When I wrote about this question over a decade ago, it was in response to one jobseeker in an article for the Wall Street Journal who had this to say: “A degree isn’t any big guarantee of employment, it’s a basic requirement, a step you have to take to even be considered for many professional jobs.”
Fast forward to 2019 and all college graduates, particularly in the context of HBCU and Black College debt, are asking themselves often – What’s your college degree worth?
It’s a valid question and the answer is still pretty clear. Generally speaking, the more you learn, the more you earn!
But that’s the simple answer. It makes sense to explore some of the variables that will impact each person’s situation.
College Major Matters
This is not meant to say that people should only focus on earning degrees in certain college majors identified as money makers. We all know that there are extremely successful professionals who pursued various majors in college. Sometimes, there might actually be very little relationship between the major and the career, but the graduates still achieved success. Washington Post research actually shows that only 27% of people have a job related to their college major.

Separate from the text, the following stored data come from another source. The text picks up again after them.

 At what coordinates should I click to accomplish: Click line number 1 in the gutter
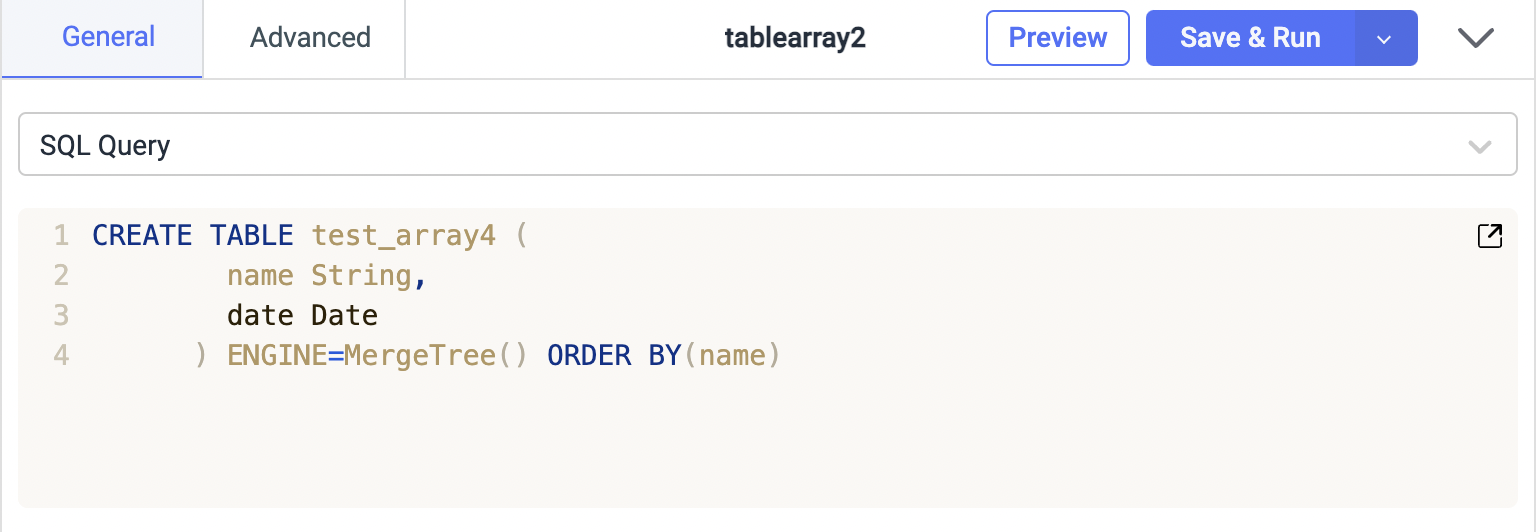(x=61, y=236)
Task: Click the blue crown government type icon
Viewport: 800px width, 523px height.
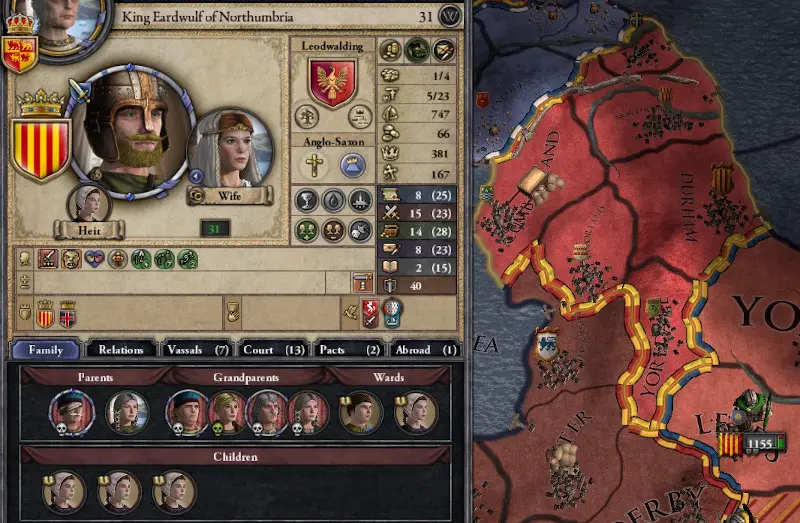Action: pos(352,165)
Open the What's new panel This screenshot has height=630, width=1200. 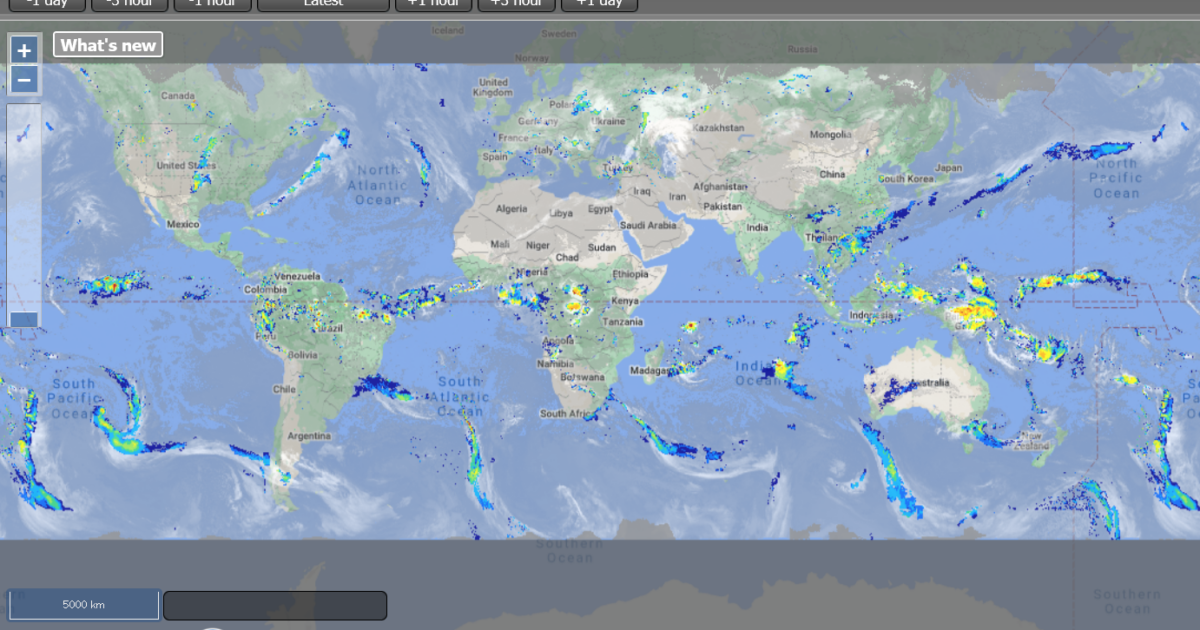tap(108, 45)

Given all that, research from Georgetown University’s Center on Education and the Workforce, showed that the difference in earnings between one major and another can be more than 300 % depending on the college major selected. For example, below are the projected starting salaries for graduates with bachelors degrees in 2019. (Source is National Association of Colleges and Employers). The averages here don’t reflect a 300% difference between the smallest and the largest below, but factors like geography, specific job, industry etc. will all impact an individual’s starting salary after college.
- Engineering – $69,188
- Computer Science – $67,539
- Math and Sciences – $62,177
- Business – $56,657
- Social Sciences – $57,310
- Humanities – $56,651
- Agriculture and Natural Resources – $55,750
- Communications – $52,056
Time Beyond Graduation Matters
Having worked with thousands of new college graduates over the years, I am always amazed at how many graduates still believe that the college degree is the end of a dream. Granted, it is a big deal, but graduates should remember that although the bachelors degree marks a significant accomplishment, it is really a new beginning. Now that they are armed with a college degree, time and experience will become a factor in future earnings. This College Board graphic from the 2016 Education Pays Report shows the difference in earnings over time, based on level of education achieved.

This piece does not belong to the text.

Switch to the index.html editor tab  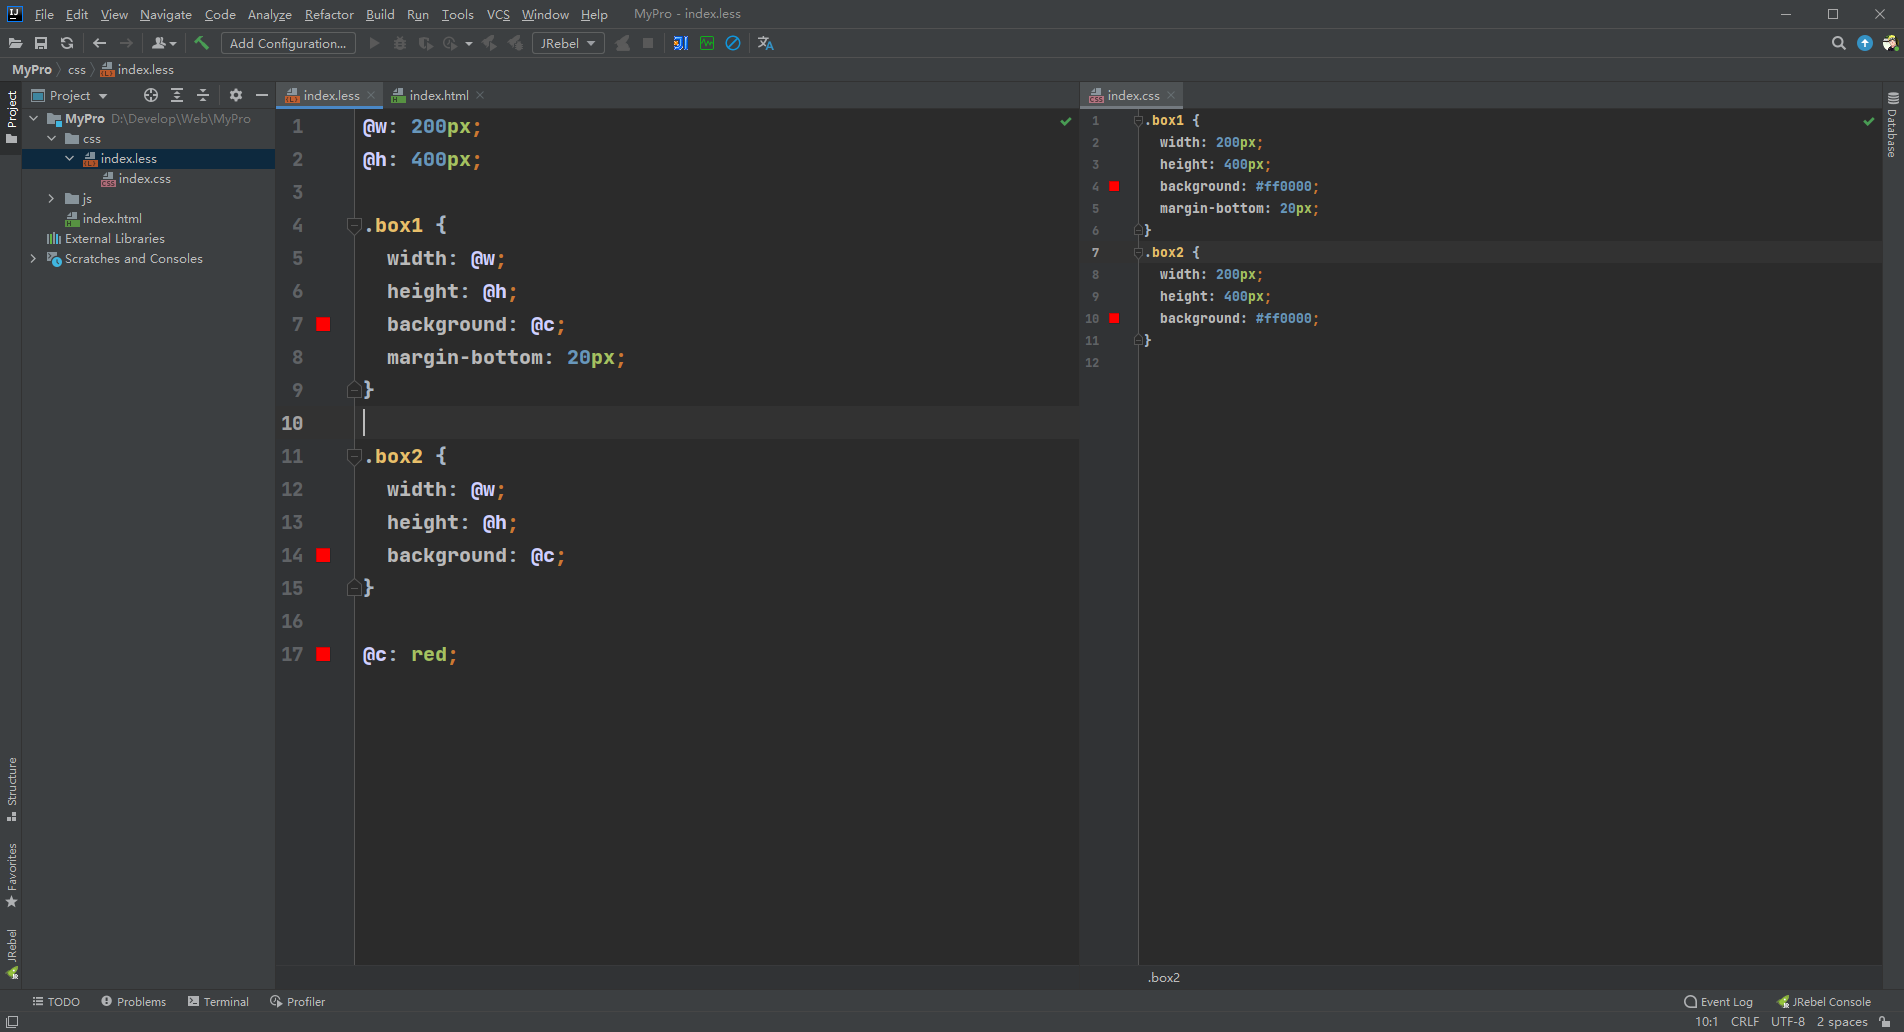pos(438,95)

The Social Security Administration also tracks lifetime earnings and can definitely answer the question – What’s your college degree worth? The answer can be found in lifetime earnings data. For men and women with Bachelor degrees, average lifetime earning is about $750,000 dollars more than a high school graduate. For men and women with graduate degrees, the lifetime earning is almost $1.3 million more than a high school graduate.
All other things being equal – industry changes, skills, geography, state of the economy, individual choice – college graduates will always have an easier time finding employment. The unemployment rate among the college educated is always lower than that of workers with less educational attainment.

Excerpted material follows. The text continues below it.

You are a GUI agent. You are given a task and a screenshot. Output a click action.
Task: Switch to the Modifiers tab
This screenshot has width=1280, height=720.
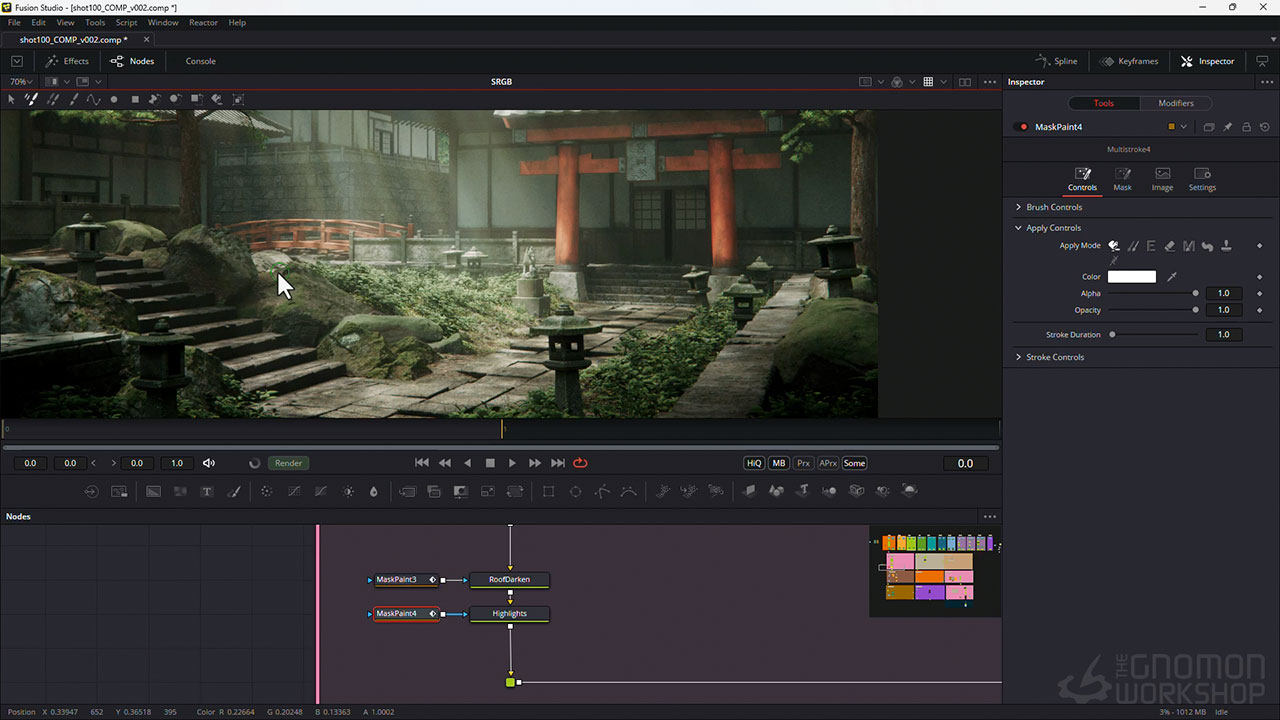1175,103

The 2018 Bureau of Labor Statistics data below demonstrates the inverse relationship between educational attainment and unemployment. As educational attainment goes higher, the unemployment rate is lower.
- Doctoral degree – 1.6%
- Professional degree – 1.5%
- Master’s degree – 2.1%
- Bachelor’s degree – 2.2%
- Associate degree – 2.8%
- Some college, no degree – 3.7%
- High school diploma, no college – 4.1%
- Less than high school diploma – 5.6%
Job Satisfaction Matters
We are not going to defend the premise that the higher the educational attainment, the higher the wages and therefore the higher the job satisfaction. Why? Because we all probably know people right now who make a lot of money but still hate their jobs.
However, looking at the research from the Conference Board (via The Non Profit Times) on employee satisfaction, the data does show a relationship between earnings and job satisfaction.
For example, the report posited that workers earning $125,000 or more had a job satisfaction rating of 62% while those workers making $15,000 or less showed a job satisfaction rate of 42%.
Your Goals Matter
Although lots of data exists to help graduates answer the question about the worth of college degrees, the realized value will still boil down to what the graduate is going to use the degree to accomplish. College graduates very quickly learn to appreciate how insecure any job can be and how little a college degree by itself, is really worth. With significant competition for entry-level positions employers are often going to look for more than the degree and ask “Beyond your college degree, what else have you accomplished”?
Let me be clear – academics are extremely important. However, new college graduates should know that what employers want go well beyond the college degree. Employers are looking for job seekers who leave a positive impact as they move grow professionally by learning and doing more. Employers also value a strong work ethic, clarity of vision and confidence about professional intent from college graduates.
Even for graduates who choose not to be employed, but to start their own businesses, these skills and behaviors matter in ultimately determining the value of a college degree.
So the next time someone asks you – “What’s your college degree worth?” think carefully about all the variables that could impact how you choose your use your education to build your own professional life. The bottom line answer is – It depends. It depends on you.
Additional resources as you ponder the worth of a college degree:
- PayScale and Salary – Salary data and job descriptions for thousands of job roles.
- Glassdoor – Data on worker sentiment, wages and insider details on what it’s like to work for specific companies.
- Department of Labor O*Net – detailed descriptions about work, wages, education and employment trends.